Tuesday 15 January 2013

Marriage regulates parenthood without mandating parenthood

A valid marriage contract is a bit like a valid home insurance contract, by which the insurer agrees to protect you against potential household disasters.
1. You can say that the policy is perfectly valid before you ever exercise your right to claim on it. Equally, you can have a valid marriage before consummation or reproduction.
2. You can even intend to *never* invoke a claim on it (as adamantly as some never intend to have children).
3. However, you cannot say on the basis of 1 and 2, that the purpose of insurance is not intended for potential household losses. It is. It is also designed to regulate the insurer’s responsibilities, rather than mandate household losses. Marriage is, along with mutual fidelity, designed to regulate (rather than mandate) parenthood.

Something may be tolerated by law without the law making it legally intended by design. It is clear that coercion and non-consummation are legally tolerated (being voidable causes), but not legally intended.

A voidable marriage remains valid until one party is aggrieved enough to seek redress (and cannot be shown to have agreed to it). You can have a valid marriage, even though one or both partners consents to marriage under duress, or is deprived of conjugal rights. The law simply permits the aggrieved partner to cancel the marriage obligation with an annulment.

A valid marriage is invalidated though the petition of the aggrieved spouse. This is an accommodation of their personal privacy. The spouse must decide what they can tolerate, It does not mean that marriage is not geared towards this purpose.
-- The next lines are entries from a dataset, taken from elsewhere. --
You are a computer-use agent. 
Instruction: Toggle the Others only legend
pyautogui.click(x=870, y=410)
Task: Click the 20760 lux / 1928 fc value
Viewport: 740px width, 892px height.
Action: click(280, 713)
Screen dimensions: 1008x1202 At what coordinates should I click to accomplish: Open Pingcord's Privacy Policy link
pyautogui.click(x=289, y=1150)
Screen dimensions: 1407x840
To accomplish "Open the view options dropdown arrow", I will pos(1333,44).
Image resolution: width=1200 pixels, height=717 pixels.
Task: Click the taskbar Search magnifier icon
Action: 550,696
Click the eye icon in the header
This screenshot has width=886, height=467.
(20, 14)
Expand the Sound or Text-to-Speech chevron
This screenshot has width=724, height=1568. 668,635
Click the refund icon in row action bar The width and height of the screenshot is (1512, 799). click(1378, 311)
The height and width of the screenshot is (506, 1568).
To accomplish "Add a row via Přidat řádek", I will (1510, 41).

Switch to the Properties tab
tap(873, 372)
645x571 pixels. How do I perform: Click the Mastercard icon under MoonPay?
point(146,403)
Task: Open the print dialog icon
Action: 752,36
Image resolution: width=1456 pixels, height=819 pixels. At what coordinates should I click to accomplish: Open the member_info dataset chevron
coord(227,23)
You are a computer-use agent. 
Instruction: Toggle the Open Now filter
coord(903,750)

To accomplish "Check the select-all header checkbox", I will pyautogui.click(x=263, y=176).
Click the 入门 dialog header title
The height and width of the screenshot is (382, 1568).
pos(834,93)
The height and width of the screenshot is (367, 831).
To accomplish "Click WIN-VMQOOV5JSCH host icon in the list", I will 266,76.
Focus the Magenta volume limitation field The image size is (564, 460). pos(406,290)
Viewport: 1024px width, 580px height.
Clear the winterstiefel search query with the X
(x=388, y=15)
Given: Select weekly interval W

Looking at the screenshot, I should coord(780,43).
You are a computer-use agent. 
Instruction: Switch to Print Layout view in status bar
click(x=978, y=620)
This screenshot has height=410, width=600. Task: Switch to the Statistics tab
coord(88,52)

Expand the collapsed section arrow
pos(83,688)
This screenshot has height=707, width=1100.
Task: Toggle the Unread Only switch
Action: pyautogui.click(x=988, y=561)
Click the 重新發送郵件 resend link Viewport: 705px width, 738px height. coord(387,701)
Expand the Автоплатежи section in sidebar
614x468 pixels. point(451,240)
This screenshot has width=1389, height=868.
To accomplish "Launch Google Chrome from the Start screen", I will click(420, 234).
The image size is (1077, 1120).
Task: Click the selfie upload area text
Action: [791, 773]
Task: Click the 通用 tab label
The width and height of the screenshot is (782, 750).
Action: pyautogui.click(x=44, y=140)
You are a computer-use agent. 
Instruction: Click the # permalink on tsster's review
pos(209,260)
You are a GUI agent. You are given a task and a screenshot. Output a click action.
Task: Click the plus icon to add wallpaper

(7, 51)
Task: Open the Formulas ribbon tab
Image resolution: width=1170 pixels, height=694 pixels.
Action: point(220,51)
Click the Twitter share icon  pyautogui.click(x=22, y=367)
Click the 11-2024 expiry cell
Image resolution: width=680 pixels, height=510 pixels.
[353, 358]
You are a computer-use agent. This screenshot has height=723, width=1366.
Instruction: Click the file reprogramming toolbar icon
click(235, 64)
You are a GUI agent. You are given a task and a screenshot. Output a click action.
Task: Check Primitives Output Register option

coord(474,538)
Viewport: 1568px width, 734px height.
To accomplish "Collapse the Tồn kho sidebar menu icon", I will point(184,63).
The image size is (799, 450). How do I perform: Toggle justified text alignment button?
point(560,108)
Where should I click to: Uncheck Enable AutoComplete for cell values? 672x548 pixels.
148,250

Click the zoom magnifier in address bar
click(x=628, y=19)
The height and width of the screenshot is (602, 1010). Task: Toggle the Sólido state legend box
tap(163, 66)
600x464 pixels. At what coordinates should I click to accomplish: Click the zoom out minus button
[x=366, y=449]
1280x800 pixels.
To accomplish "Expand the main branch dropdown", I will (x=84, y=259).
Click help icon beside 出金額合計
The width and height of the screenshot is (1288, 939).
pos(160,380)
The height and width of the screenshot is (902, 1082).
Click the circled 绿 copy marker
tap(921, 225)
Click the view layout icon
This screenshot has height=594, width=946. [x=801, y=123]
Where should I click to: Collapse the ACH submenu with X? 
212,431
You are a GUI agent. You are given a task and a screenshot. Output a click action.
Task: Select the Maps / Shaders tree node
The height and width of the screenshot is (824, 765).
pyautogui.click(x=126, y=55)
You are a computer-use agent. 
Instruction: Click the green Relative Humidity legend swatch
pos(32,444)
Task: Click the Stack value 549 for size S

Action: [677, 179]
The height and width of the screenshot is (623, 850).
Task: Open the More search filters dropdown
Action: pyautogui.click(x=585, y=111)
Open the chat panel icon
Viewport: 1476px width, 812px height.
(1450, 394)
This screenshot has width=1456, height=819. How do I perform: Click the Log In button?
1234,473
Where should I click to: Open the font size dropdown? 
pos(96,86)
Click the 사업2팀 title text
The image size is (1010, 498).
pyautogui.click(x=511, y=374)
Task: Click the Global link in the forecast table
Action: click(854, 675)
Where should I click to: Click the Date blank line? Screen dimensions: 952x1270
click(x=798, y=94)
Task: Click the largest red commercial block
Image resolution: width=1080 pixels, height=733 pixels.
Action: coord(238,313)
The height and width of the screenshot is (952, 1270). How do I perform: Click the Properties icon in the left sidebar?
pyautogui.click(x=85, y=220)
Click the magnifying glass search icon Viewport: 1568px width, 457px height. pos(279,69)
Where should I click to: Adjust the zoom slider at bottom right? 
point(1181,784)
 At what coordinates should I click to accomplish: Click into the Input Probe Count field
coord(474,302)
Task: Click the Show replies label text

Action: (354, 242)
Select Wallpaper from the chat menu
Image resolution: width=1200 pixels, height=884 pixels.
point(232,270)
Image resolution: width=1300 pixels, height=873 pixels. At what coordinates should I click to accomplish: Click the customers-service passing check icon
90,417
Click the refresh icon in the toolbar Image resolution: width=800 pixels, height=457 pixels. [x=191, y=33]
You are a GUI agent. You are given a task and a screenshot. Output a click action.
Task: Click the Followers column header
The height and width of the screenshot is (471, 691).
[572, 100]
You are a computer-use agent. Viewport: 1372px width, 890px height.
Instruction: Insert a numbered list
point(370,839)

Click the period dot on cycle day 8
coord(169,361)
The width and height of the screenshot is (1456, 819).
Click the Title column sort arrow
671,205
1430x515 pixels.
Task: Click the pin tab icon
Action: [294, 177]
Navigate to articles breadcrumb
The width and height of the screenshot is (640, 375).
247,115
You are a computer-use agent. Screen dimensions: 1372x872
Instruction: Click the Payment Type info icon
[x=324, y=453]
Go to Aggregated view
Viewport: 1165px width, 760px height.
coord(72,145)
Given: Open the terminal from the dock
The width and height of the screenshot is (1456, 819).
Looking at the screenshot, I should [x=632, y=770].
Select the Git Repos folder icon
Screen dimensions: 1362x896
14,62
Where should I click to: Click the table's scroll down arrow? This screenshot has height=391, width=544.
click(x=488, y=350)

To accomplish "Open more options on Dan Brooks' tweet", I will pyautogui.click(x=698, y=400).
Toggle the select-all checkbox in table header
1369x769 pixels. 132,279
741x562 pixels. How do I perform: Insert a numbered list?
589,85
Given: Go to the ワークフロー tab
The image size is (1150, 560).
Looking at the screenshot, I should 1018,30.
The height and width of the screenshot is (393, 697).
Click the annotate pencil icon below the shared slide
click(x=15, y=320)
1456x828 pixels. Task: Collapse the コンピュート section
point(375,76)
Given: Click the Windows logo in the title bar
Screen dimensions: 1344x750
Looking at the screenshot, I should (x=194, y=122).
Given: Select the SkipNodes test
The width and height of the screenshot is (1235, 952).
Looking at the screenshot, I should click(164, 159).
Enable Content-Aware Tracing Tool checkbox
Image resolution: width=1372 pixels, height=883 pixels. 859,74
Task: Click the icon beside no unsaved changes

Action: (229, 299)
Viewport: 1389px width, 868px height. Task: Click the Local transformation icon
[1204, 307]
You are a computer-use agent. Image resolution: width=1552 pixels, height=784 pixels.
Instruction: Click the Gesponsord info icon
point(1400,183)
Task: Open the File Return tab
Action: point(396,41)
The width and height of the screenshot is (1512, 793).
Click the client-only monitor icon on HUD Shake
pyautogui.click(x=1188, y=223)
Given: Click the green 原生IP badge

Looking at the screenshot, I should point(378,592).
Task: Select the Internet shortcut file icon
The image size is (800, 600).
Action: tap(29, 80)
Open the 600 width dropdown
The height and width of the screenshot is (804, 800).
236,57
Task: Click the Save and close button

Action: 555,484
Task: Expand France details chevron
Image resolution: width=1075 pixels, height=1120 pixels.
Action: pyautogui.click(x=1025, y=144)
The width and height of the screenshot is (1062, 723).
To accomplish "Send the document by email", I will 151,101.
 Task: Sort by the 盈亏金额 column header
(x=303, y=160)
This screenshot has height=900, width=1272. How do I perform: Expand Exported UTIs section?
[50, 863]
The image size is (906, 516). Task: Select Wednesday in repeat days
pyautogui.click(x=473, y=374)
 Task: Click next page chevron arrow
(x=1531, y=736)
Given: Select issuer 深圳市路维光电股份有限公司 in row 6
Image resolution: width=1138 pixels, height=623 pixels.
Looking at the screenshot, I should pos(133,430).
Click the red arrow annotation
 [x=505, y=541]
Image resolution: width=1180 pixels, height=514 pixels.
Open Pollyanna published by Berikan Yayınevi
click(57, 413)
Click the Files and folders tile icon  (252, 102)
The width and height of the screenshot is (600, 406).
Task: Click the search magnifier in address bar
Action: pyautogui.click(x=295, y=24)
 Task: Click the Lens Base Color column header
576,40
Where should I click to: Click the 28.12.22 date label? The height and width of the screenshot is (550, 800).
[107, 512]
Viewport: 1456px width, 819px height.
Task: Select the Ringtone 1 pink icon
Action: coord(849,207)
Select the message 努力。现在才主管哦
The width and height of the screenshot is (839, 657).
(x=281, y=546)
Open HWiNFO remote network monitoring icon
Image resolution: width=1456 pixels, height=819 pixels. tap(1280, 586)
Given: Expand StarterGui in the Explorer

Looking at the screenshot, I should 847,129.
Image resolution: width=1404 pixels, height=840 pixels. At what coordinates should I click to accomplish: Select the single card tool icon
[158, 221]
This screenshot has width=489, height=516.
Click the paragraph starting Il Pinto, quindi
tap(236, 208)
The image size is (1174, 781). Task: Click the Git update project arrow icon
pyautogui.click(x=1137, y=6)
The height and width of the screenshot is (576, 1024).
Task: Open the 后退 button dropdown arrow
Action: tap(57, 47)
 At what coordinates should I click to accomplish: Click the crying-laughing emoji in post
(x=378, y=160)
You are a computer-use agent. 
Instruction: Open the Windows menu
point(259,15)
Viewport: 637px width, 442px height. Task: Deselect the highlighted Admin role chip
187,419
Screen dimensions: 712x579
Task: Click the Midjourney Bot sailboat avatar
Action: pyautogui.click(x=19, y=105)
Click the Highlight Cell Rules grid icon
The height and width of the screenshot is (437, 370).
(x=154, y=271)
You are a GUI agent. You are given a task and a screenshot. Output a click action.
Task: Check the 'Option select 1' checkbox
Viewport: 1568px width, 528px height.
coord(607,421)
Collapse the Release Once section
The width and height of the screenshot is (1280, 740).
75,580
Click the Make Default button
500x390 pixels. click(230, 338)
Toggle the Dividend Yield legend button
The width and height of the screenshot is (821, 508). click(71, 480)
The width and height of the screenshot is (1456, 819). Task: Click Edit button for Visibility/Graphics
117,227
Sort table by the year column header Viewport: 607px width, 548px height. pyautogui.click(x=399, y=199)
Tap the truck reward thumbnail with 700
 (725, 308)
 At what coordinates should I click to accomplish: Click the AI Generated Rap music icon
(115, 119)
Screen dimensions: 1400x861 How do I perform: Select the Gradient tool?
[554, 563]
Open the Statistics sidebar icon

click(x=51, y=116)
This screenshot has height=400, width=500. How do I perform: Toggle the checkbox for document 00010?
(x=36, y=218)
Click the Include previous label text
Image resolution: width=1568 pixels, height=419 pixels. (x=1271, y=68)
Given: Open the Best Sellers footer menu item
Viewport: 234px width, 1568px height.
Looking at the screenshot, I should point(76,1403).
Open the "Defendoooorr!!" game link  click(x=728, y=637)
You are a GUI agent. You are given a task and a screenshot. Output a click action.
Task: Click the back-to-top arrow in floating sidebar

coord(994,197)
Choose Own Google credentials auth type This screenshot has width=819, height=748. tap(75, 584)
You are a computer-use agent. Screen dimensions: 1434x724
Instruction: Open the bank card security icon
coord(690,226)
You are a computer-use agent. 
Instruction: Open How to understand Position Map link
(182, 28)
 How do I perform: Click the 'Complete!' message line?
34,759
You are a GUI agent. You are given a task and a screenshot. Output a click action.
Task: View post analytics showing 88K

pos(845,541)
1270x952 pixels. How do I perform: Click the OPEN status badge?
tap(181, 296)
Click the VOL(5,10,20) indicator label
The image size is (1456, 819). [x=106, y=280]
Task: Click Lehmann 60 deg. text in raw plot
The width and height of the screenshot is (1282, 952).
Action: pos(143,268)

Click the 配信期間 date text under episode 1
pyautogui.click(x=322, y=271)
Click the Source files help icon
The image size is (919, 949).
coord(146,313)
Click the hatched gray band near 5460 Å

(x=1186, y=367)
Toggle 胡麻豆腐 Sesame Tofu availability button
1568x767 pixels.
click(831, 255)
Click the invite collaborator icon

This does not mean that the institution of marriage can ever legally *intend* coercion or non-consummation.

Same-sex marriage legally intends non-consummation. It contradicts the purpose of marriage.

What is clear is that marriage allows society to channel the potential impact of heterosexual passion (including children) into stable committed responsibilities. Paul alludes to this in 1 Cor. 7:6 – 9, i.e. it is better to exercise that passion within a stable committed partnership (marry) than to burn.

Marriage law, by design and intent, accommodates the potential for children. The vows of marriage exchange mutual assurances that any potential children born of the wife will also be the husband’s parental responsibility: the automatic presumption of paternity.

Therefore, we must consider what the law, through marriage, intends to *regulate* (mutual fidelity and shared reproductive rights and responsibilities). Marriage is open to those couples who, the law considers, *at first sight*, have the constitutive (rather than tested) capacity for immediate lifelong fidelity requirement *and* potential reproductive responsibilities of marriage. This is why being already married, being of the same sex, being close family relations and being a minor completely invalidate a marriage.